## AIM
Format every line of the records below as a Markdown table with two columns, No. and Line. Omit blank lines, and number the remaining lines in order.

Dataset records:
## START

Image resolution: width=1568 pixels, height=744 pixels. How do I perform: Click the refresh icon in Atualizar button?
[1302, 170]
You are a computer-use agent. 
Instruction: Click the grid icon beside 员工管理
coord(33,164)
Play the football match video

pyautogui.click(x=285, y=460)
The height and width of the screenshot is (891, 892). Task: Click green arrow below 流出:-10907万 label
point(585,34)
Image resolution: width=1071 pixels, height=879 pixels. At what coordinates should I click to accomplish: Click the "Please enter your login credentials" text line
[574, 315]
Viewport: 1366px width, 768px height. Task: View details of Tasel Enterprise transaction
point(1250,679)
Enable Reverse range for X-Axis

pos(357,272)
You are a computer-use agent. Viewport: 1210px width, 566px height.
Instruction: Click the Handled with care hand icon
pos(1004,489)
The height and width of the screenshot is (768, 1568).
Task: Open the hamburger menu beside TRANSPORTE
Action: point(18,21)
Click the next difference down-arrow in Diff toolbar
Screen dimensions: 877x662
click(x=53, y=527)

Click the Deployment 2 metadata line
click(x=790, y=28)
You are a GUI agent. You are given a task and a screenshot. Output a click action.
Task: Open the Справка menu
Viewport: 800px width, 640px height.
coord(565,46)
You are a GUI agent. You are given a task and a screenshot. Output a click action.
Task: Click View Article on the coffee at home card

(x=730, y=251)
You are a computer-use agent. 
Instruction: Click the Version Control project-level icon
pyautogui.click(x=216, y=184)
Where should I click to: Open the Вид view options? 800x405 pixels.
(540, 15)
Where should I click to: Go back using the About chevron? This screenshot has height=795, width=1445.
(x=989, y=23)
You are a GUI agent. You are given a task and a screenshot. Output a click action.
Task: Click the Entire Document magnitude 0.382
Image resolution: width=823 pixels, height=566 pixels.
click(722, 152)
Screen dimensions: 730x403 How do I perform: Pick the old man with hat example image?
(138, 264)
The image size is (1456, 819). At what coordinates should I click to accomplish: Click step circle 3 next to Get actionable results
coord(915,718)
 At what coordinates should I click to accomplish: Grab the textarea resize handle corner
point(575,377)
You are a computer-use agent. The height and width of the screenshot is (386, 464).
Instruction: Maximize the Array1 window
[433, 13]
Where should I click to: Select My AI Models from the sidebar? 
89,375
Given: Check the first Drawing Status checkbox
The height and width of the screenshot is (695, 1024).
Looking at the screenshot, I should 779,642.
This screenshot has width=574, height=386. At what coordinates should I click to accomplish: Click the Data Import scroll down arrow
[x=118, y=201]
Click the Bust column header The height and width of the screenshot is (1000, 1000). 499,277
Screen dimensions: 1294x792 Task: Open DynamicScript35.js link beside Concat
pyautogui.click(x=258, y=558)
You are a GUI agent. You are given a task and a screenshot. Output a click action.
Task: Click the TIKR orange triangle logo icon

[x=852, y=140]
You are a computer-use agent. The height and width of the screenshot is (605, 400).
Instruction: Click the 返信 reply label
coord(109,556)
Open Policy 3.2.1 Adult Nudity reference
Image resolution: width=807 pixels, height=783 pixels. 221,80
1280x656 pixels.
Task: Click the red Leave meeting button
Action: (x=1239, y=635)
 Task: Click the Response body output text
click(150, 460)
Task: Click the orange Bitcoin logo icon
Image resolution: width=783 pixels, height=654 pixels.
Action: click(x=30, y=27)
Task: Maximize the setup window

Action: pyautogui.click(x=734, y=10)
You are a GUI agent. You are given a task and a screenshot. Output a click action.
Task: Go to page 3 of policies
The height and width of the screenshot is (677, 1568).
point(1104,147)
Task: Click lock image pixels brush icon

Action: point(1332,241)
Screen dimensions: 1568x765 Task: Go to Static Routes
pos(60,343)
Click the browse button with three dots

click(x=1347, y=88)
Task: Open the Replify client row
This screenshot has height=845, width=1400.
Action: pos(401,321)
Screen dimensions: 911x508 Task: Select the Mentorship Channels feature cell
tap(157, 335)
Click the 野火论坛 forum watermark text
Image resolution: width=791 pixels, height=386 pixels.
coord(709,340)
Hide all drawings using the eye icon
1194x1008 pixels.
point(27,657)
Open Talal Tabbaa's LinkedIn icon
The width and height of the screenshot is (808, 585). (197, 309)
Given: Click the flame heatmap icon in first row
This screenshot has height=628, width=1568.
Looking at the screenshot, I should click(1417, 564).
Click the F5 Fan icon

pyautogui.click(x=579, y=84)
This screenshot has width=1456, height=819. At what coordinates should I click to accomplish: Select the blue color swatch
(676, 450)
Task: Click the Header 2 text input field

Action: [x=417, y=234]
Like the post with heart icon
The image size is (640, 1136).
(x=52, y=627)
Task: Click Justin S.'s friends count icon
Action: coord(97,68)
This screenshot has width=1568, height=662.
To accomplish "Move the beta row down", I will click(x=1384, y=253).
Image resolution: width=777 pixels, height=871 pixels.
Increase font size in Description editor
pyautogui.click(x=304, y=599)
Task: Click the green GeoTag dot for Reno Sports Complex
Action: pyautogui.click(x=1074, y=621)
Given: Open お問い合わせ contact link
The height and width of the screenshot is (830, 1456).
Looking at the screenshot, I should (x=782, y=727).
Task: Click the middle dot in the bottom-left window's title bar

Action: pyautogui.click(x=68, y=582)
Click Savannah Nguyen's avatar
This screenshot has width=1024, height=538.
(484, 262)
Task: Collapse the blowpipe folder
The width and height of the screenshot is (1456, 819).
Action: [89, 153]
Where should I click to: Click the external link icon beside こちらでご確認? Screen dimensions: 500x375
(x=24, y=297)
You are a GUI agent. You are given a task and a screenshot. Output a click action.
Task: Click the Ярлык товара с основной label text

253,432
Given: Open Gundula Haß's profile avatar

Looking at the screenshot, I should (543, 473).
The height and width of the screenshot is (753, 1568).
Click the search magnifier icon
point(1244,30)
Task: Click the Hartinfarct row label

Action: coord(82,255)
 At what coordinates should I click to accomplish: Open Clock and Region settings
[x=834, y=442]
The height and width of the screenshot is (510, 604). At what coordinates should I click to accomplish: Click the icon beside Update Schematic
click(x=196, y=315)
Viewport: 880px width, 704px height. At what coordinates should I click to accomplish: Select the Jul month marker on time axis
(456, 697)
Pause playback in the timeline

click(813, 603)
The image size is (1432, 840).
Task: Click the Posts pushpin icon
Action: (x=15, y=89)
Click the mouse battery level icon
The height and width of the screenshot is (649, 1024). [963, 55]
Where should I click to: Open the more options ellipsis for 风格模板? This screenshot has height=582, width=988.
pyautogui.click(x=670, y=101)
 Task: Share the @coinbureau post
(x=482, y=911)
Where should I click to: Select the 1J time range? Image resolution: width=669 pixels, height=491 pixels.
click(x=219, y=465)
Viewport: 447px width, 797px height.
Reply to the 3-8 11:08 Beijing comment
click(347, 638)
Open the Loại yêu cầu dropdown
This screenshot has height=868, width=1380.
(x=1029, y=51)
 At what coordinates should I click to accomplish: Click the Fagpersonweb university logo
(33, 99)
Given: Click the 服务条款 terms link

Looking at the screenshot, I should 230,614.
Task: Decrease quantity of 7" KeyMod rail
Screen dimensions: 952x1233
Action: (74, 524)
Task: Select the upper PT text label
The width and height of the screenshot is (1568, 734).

## END

## SOLUTION FOR THIS TASK
| No. | Line |
|---|---|
| 1 | Image resolution: width=1568 pixels, height=744 pixels. How do I perform: Click the refresh icon in Atualizar button? |
| 2 | [1302, 170] |
| 3 | You are a computer-use agent.  |
| 4 | Instruction: Click the grid icon beside 员工管理 |
| 5 | coord(33,164) |
| 6 | Play the football match video |
| 7 | pyautogui.click(x=285, y=460) |
| 8 | The height and width of the screenshot is (891, 892). Task: Click green arrow below 流出:-10907万 label |
| 9 | point(585,34) |
| 10 | Image resolution: width=1071 pixels, height=879 pixels. At what coordinates should I click to accomplish: Click the "Please enter your login credentials" text line |
| 11 | [574, 315] |
| 12 | Viewport: 1366px width, 768px height. Task: View details of Tasel Enterprise transaction |
| 13 | point(1250,679) |
| 14 | Enable Reverse range for X-Axis |
| 15 | pos(357,272) |
| 16 | You are a computer-use agent. Viewport: 1210px width, 566px height. |
| 17 | Instruction: Click the Handled with care hand icon |
| 18 | pos(1004,489) |
| 19 | The height and width of the screenshot is (768, 1568). |
| 20 | Task: Open the hamburger menu beside TRANSPORTE |
| 21 | Action: point(18,21) |
| 22 | Click the next difference down-arrow in Diff toolbar |
| 23 | Screen dimensions: 877x662 |
| 24 | click(x=53, y=527) |
| 25 | Click the Deployment 2 metadata line |
| 26 | click(x=790, y=28) |
| 27 | You are a GUI agent. You are given a task and a screenshot. Output a click action. |
| 28 | Task: Open the Справка menu |
| 29 | Viewport: 800px width, 640px height. |
| 30 | coord(565,46) |
| 31 | You are a GUI agent. You are given a task and a screenshot. Output a click action. |
| 32 | Task: Click View Article on the coffee at home card |
| 33 | (x=730, y=251) |
| 34 | You are a computer-use agent.  |
| 35 | Instruction: Click the Version Control project-level icon |
| 36 | pyautogui.click(x=216, y=184) |
| 37 | Where should I click to: Open the Вид view options? 800x405 pixels. |
| 38 | (540, 15) |
| 39 | Where should I click to: Go back using the About chevron? This screenshot has height=795, width=1445. |
| 40 | (x=989, y=23) |
| 41 | You are a GUI agent. You are given a task and a screenshot. Output a click action. |
| 42 | Task: Click the Entire Document magnitude 0.382 |
| 43 | Image resolution: width=823 pixels, height=566 pixels. |
| 44 | click(722, 152) |
| 45 | Screen dimensions: 730x403 How do I perform: Pick the old man with hat example image? |
| 46 | (138, 264) |
| 47 | The image size is (1456, 819). At what coordinates should I click to accomplish: Click step circle 3 next to Get actionable results |
| 48 | coord(915,718) |
| 49 |  At what coordinates should I click to accomplish: Grab the textarea resize handle corner |
| 50 | point(575,377) |
| 51 | You are a computer-use agent. The height and width of the screenshot is (386, 464). |
| 52 | Instruction: Maximize the Array1 window |
| 53 | [433, 13] |
| 54 | Where should I click to: Select My AI Models from the sidebar?  |
| 55 | 89,375 |
| 56 | Given: Check the first Drawing Status checkbox |
| 57 | The height and width of the screenshot is (695, 1024). |
| 58 | Looking at the screenshot, I should 779,642. |
| 59 | This screenshot has width=574, height=386. At what coordinates should I click to accomplish: Click the Data Import scroll down arrow |
| 60 | [x=118, y=201] |
| 61 | Click the Bust column header The height and width of the screenshot is (1000, 1000). 499,277 |
| 62 | Screen dimensions: 1294x792 Task: Open DynamicScript35.js link beside Concat |
| 63 | pyautogui.click(x=258, y=558) |
| 64 | You are a GUI agent. You are given a task and a screenshot. Output a click action. |
| 65 | Task: Click the TIKR orange triangle logo icon |
| 66 | [x=852, y=140] |
| 67 | You are a computer-use agent. The height and width of the screenshot is (605, 400). |
| 68 | Instruction: Click the 返信 reply label |
| 69 | coord(109,556) |
| 70 | Open Policy 3.2.1 Adult Nudity reference |
| 71 | Image resolution: width=807 pixels, height=783 pixels. 221,80 |
| 72 | 1280x656 pixels. |
| 73 | Task: Click the red Leave meeting button |
| 74 | Action: (x=1239, y=635) |
| 75 |  Task: Click the Response body output text |
| 76 | click(150, 460) |
| 77 | Task: Click the orange Bitcoin logo icon |
| 78 | Image resolution: width=783 pixels, height=654 pixels. |
| 79 | Action: click(x=30, y=27) |
| 80 | Task: Maximize the setup window |
| 81 | Action: pyautogui.click(x=734, y=10) |
| 82 | You are a GUI agent. You are given a task and a screenshot. Output a click action. |
| 83 | Task: Go to page 3 of policies |
| 84 | The height and width of the screenshot is (677, 1568). |
| 85 | point(1104,147) |
| 86 | Task: Click lock image pixels brush icon |
| 87 | Action: point(1332,241) |
| 88 | Screen dimensions: 1568x765 Task: Go to Static Routes |
| 89 | pos(60,343) |
| 90 | Click the browse button with three dots |
| 91 | click(x=1347, y=88) |
| 92 | Task: Open the Replify client row |
| 93 | This screenshot has height=845, width=1400. |
| 94 | Action: pos(401,321) |
| 95 | Screen dimensions: 911x508 Task: Select the Mentorship Channels feature cell |
| 96 | tap(157, 335) |
| 97 | Click the 野火论坛 forum watermark text |
| 98 | Image resolution: width=791 pixels, height=386 pixels. |
| 99 | coord(709,340) |
| 100 | Hide all drawings using the eye icon |
| 101 | 1194x1008 pixels. |
| 102 | point(27,657) |
| 103 | Open Talal Tabbaa's LinkedIn icon |
| 104 | The width and height of the screenshot is (808, 585). (197, 309) |
| 105 | Given: Click the flame heatmap icon in first row |
| 106 | This screenshot has height=628, width=1568. |
| 107 | Looking at the screenshot, I should click(1417, 564). |
| 108 | Click the F5 Fan icon |
| 109 | pyautogui.click(x=579, y=84) |
| 110 | This screenshot has width=1456, height=819. At what coordinates should I click to accomplish: Select the blue color swatch |
| 111 | (676, 450) |
| 112 | Task: Click the Header 2 text input field |
| 113 | Action: [x=417, y=234] |
| 114 | Like the post with heart icon |
| 115 | The image size is (640, 1136). |
| 116 | (x=52, y=627) |
| 117 | Task: Click Justin S.'s friends count icon |
| 118 | Action: coord(97,68) |
| 119 | This screenshot has width=1568, height=662. |
| 120 | To accomplish "Move the beta row down", I will click(x=1384, y=253). |
| 121 | Image resolution: width=777 pixels, height=871 pixels. |
| 122 | Increase font size in Description editor |
| 123 | pyautogui.click(x=304, y=599) |
| 124 | Task: Click the green GeoTag dot for Reno Sports Complex |
| 125 | Action: pyautogui.click(x=1074, y=621) |
| 126 | Given: Open お問い合わせ contact link |
| 127 | The height and width of the screenshot is (830, 1456). |
| 128 | Looking at the screenshot, I should (x=782, y=727). |
| 129 | Task: Click the middle dot in the bottom-left window's title bar |
| 130 | Action: pyautogui.click(x=68, y=582) |
| 131 | Click Savannah Nguyen's avatar |
| 132 | This screenshot has width=1024, height=538. |
| 133 | (484, 262) |
| 134 | Task: Collapse the blowpipe folder |
| 135 | The width and height of the screenshot is (1456, 819). |
| 136 | Action: [89, 153] |
| 137 | Where should I click to: Click the external link icon beside こちらでご確認? Screen dimensions: 500x375 |
| 138 | (x=24, y=297) |
| 139 | You are a GUI agent. You are given a task and a screenshot. Output a click action. |
| 140 | Task: Click the Ярлык товара с основной label text |
| 141 | 253,432 |
| 142 | Given: Open Gundula Haß's profile avatar |
| 143 | Looking at the screenshot, I should (543, 473). |
| 144 | The height and width of the screenshot is (753, 1568). |
| 145 | Click the search magnifier icon |
| 146 | point(1244,30) |
| 147 | Task: Click the Hartinfarct row label |
| 148 | Action: coord(82,255) |
| 149 |  At what coordinates should I click to accomplish: Open Clock and Region settings |
| 150 | [x=834, y=442] |
| 151 | The height and width of the screenshot is (510, 604). At what coordinates should I click to accomplish: Click the icon beside Update Schematic |
| 152 | click(x=196, y=315) |
| 153 | Viewport: 880px width, 704px height. At what coordinates should I click to accomplish: Select the Jul month marker on time axis |
| 154 | (456, 697) |
| 155 | Pause playback in the timeline |
| 156 | click(813, 603) |
| 157 | The image size is (1432, 840). |
| 158 | Task: Click the Posts pushpin icon |
| 159 | Action: (x=15, y=89) |
| 160 | Click the mouse battery level icon |
| 161 | The height and width of the screenshot is (649, 1024). [963, 55] |
| 162 | Where should I click to: Open the more options ellipsis for 风格模板? This screenshot has height=582, width=988. |
| 163 | pyautogui.click(x=670, y=101) |
| 164 |  Task: Share the @coinbureau post |
| 165 | (x=482, y=911) |
| 166 | Where should I click to: Select the 1J time range? Image resolution: width=669 pixels, height=491 pixels. |
| 167 | click(x=219, y=465) |
| 168 | Viewport: 447px width, 797px height. |
| 169 | Reply to the 3-8 11:08 Beijing comment |
| 170 | click(347, 638) |
| 171 | Open the Loại yêu cầu dropdown |
| 172 | This screenshot has height=868, width=1380. |
| 173 | (x=1029, y=51) |
| 174 |  At what coordinates should I click to accomplish: Click the Fagpersonweb university logo |
| 175 | (33, 99) |
| 176 | Given: Click the 服务条款 terms link |
| 177 | Looking at the screenshot, I should 230,614. |
| 178 | Task: Decrease quantity of 7" KeyMod rail |
| 179 | Screen dimensions: 952x1233 |
| 180 | Action: (74, 524) |
| 181 | Task: Select the upper PT text label |
| 182 | The width and height of the screenshot is (1568, 734). |